Defaulting means failing to repay a federal student loan, which carries serious credit consequences. The official Department of Education two-year default rate for Empire Beauty School-Cincinnati follows.
| Metric | Value |
|---|---|
| 2-year cohort default rate | 4.4% |
| Borrowers in the cohort | 67 |
The cohort default rate tracks borrowers who entered repayment in a given year and defaulted within the two-year measurement window.
The breakdowns below show median federal debt by income, first-generation status, and dependency.
Median Debt by Income Bracket
| Income tier | Median federal debt |
|---|---|
| Low income | $6,066 |
Dependency-Status Comparison
| Cohort | Median federal debt |
|---|---|
| Dependent students | $6,155 |
| Independent students | $6,443 |
Subsidized vs. Unsubsidized Loans
With an unsubsidized loan, interest starts adding up the day the loan is disbursed, including during school.
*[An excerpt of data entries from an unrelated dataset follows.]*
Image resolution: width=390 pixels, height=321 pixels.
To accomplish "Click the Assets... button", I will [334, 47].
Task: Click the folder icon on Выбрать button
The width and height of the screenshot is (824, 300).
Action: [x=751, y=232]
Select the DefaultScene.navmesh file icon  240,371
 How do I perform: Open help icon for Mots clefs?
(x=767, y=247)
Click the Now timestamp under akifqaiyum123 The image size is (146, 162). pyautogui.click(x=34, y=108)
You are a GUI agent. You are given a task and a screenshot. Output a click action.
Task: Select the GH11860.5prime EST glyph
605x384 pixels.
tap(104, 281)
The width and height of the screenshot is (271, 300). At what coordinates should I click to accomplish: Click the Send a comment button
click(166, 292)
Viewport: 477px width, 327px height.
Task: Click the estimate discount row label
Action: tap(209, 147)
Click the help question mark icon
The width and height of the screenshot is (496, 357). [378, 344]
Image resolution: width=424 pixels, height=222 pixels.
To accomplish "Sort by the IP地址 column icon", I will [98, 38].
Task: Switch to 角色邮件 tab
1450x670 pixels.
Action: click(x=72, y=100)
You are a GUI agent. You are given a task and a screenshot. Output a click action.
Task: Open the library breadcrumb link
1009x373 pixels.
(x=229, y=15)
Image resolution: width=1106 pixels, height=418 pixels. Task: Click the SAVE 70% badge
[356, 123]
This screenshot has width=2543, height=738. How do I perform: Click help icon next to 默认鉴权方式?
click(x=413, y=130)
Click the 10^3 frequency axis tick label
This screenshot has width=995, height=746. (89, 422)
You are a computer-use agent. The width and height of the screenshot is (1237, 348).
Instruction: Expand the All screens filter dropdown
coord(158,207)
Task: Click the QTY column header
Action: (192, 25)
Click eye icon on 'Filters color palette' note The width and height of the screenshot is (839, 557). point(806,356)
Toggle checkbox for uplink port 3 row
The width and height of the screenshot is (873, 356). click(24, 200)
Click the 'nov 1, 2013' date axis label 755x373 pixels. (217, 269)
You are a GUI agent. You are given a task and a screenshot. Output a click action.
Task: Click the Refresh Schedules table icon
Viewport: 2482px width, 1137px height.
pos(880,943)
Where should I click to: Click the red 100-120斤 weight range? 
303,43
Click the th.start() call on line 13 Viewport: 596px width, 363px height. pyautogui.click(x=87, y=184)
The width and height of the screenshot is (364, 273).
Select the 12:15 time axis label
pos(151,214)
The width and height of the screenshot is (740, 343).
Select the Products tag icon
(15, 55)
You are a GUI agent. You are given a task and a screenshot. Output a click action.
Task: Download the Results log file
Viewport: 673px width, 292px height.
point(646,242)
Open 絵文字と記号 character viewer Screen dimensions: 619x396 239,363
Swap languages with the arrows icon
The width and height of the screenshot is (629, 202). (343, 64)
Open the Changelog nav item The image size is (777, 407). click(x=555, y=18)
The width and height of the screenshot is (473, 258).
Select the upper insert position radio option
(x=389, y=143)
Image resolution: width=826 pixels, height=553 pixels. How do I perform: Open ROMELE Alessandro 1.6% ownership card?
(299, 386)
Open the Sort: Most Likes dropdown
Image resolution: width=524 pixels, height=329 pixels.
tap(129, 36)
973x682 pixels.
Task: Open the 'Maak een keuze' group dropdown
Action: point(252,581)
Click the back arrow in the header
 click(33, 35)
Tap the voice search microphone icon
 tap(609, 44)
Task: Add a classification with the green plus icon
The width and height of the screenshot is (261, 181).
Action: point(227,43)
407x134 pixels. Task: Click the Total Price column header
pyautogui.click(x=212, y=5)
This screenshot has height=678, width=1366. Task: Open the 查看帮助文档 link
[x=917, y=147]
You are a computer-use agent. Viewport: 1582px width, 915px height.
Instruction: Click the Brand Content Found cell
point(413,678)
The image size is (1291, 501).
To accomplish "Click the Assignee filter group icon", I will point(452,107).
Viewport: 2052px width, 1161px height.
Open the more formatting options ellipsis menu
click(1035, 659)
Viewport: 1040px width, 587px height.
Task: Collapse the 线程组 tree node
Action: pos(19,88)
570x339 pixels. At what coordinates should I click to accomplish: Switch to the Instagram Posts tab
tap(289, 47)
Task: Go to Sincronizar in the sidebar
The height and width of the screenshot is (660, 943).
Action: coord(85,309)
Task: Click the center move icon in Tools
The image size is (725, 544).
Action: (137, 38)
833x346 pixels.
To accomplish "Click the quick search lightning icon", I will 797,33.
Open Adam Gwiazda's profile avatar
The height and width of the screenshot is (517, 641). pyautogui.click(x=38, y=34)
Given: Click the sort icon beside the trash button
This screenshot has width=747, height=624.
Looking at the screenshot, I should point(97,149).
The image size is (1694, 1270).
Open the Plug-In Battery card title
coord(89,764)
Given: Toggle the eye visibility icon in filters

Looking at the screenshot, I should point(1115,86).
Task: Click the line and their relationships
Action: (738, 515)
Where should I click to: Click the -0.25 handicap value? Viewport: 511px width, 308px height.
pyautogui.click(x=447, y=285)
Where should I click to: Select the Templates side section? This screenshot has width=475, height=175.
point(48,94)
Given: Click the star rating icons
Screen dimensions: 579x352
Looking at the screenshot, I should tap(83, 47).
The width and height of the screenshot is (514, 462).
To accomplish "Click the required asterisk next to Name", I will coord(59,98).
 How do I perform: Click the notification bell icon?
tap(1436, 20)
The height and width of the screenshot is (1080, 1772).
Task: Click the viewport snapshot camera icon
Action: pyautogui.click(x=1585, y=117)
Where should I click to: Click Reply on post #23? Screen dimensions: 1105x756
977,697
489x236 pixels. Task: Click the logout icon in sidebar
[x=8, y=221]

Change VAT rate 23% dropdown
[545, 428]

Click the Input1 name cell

Subsidized loans, by contrast, do not accrue interest while you are enrolled at least half-time, which makes them the less expensive option when you qualify.
Important to Remember
Federal student loans are not discharged in bankruptcy in all but the rarest cases, and the government can withhold part of your income or tax refund if you default.
References
More about our data sources and methodologies.